Max value using Index Query Node

rkagrawal · September 22, 2018, 11:32pm

I am trying to run a query using on extract CSV table (not Database) using Index Query and I need help extracting row based on the maximum value on a column data.

Please help me convert traditional query (below) to Index query format

Select * from

where is Max

Thank You for your kind help!

izaychik63 · September 23, 2018, 12:37am

It not clear why you insist on SQL? Same thing you can do with Group By.

rkagrawal · September 23, 2018, 1:22am

I am not grouping, I need to extract rows based on maximum value or a variable

e.g. patient as scores between 0-9 and I need to extract row with the maximum value

izaychik63 · September 23, 2018, 11:40am

This is what Group by will do for you. Use patient as a grouping an max function for the score. As the result you’ll have list of patients with maximum scores.

rkagrawal · September 24, 2018, 5:52am

Yes it worked partially.

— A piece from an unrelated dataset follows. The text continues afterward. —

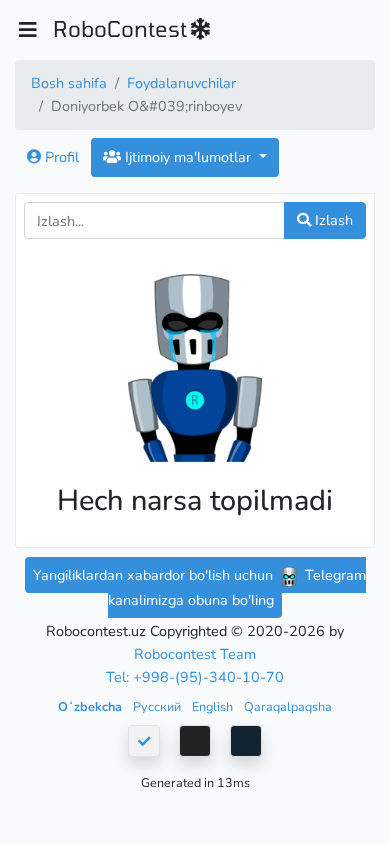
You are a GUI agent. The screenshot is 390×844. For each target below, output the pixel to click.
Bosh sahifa (69, 83)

I do want extract other columns however, then I do not get just one record, but many.

izaychik63 · September 24, 2018, 12:11pm

You need to join back group by result with original table by primary key using Joiner node.

rkagrawal · September 27, 2018, 4:36pm

If I join back then I get duplicate rows.
Some how there should be a way to run query and it makes it so simple.

Groupby is slowing the processing.

I have over 25 mil records with 10 columns so a relatively large dataset and need to run nodes parsimoniously.

izaychik63 · September 27, 2018, 4:46pm

Could you provide an example of original data and what you looking for?

rkagrawal · September 27, 2018, 4:58pm

I have Unique patient Id column with age, gender, score

Each Unique has several rows because of different values for score (0-9), Age (because patient age may change during visits), Gender (typos)

Even If I ignore.

I need rows with maximum age, and maximum score

Hope this helps.

izaychik63 · September 27, 2018, 5:17pm

Group by with grouping by Patient Id with aggregations max on age and max on score will have necessary result.

rkagrawal · September 27, 2018, 5:43pm

THANK YOU! I ran into G overhead limit exceed error…

How do I resolve this the overhead issue…any ideas will be greatly appreciated.

izaychik63 · September 27, 2018, 6:38pm

Are you connect CSV reader directly to Group by?

rkagrawal · September 27, 2018, 6:40pm

No. I actually used a converted Knime Table and then used reference spliter node to remove duplicates and then using group by

izaychik63 · September 27, 2018, 6:50pm

As fast solution try to increase memory parameter Xmx4gb (means 4GB) in the knime.ini file.
Also before Group by insert Cache node. If not help wait for KNIME tech experts.